Донал перелистнул было страницу, но тут же снова поднял голову и продолжал смотреть на Гибби. Несколько раз он пытался продолжить своё чтение, но каждый раз опять отпускал книгу и поднимал глаза на сидящего перед ним малыша. В скором времени он подумал, что даже самый застенчивый ребёнок не может так долго молчать; а ведь он до сих пор не слышал от мальчугана ни одного слова, даже когда тот отгонял коров с поля. Надо бы ещё за ним понаблюдать и повнимательнее!
Настало время обеда. Донал снова развязал узелок и протянул Гибби то, что посчитал его справедливой долей — где–то третью часть всей своей провизии.

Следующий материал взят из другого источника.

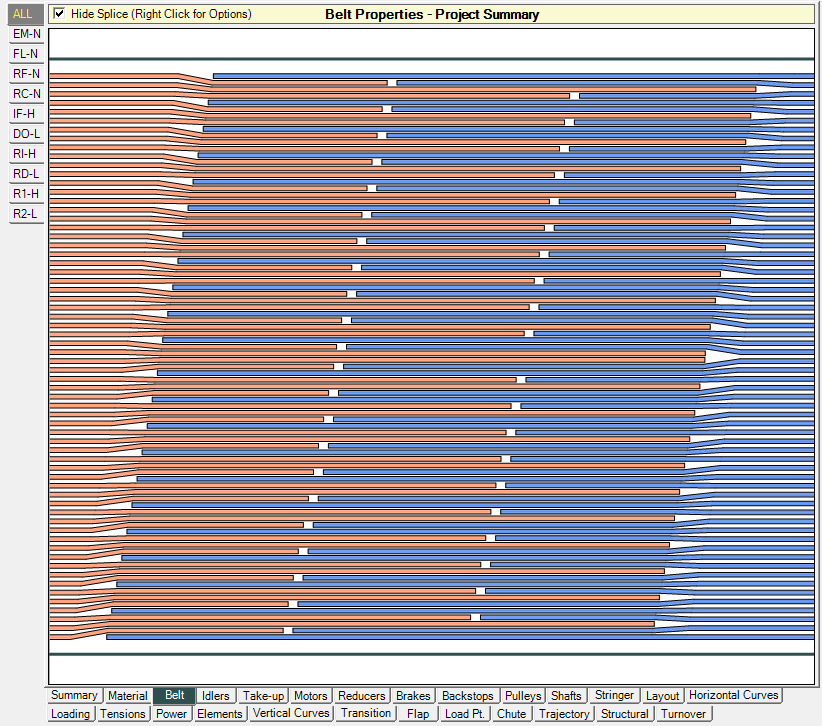Click the topmost blue belt segment
Screen dimensions: 822x726
(500, 76)
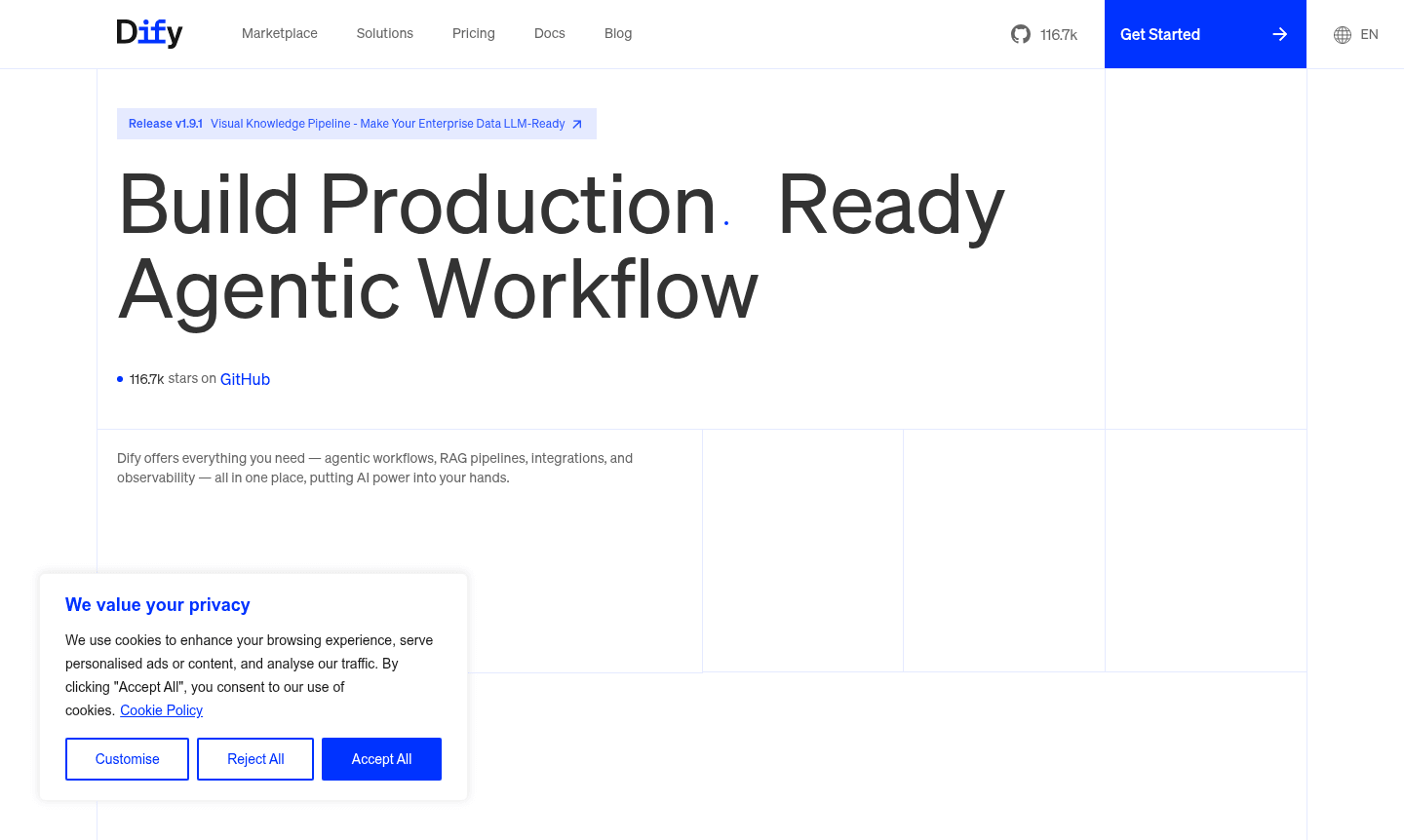
Task: Accept All cookies
Action: coord(381,759)
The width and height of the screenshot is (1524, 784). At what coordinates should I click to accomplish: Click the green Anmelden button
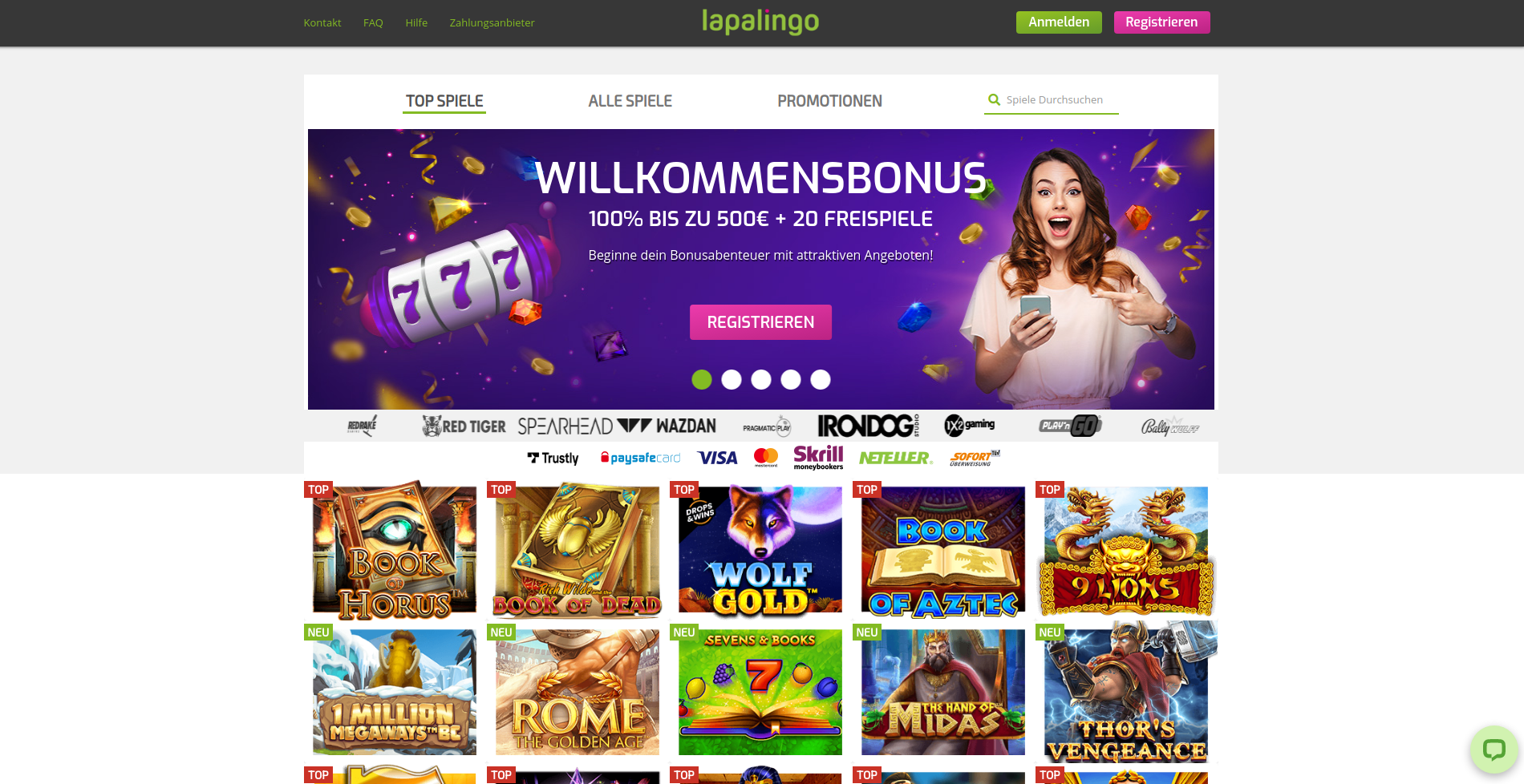point(1059,22)
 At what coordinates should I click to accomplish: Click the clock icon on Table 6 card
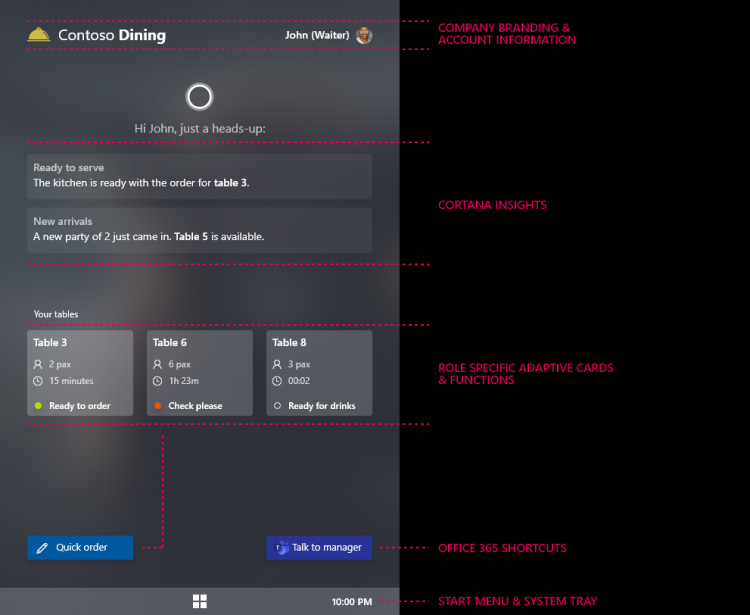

К голоду он относился по–философски спокойно, но всё–таки не удержался и тихонько вздохнул, когда от его скромного обеда остались одни крошки. Но даже тут его ожидало небывалое утешение: услышав этот вздох, Гибби протянул ему то, что ещё не успел съесть. Донал улыбнулся, помотал головой, и эта улыбка наполнила маленького сэра Гибби таким ослепительным счастьем, которому позавидовал бы любой наследный принц. Какой замечательный, сказочный получился день! У него появился целый живой человек, сразу двадцать пять четвероногих животных, и теперь он может обо всех них заботиться!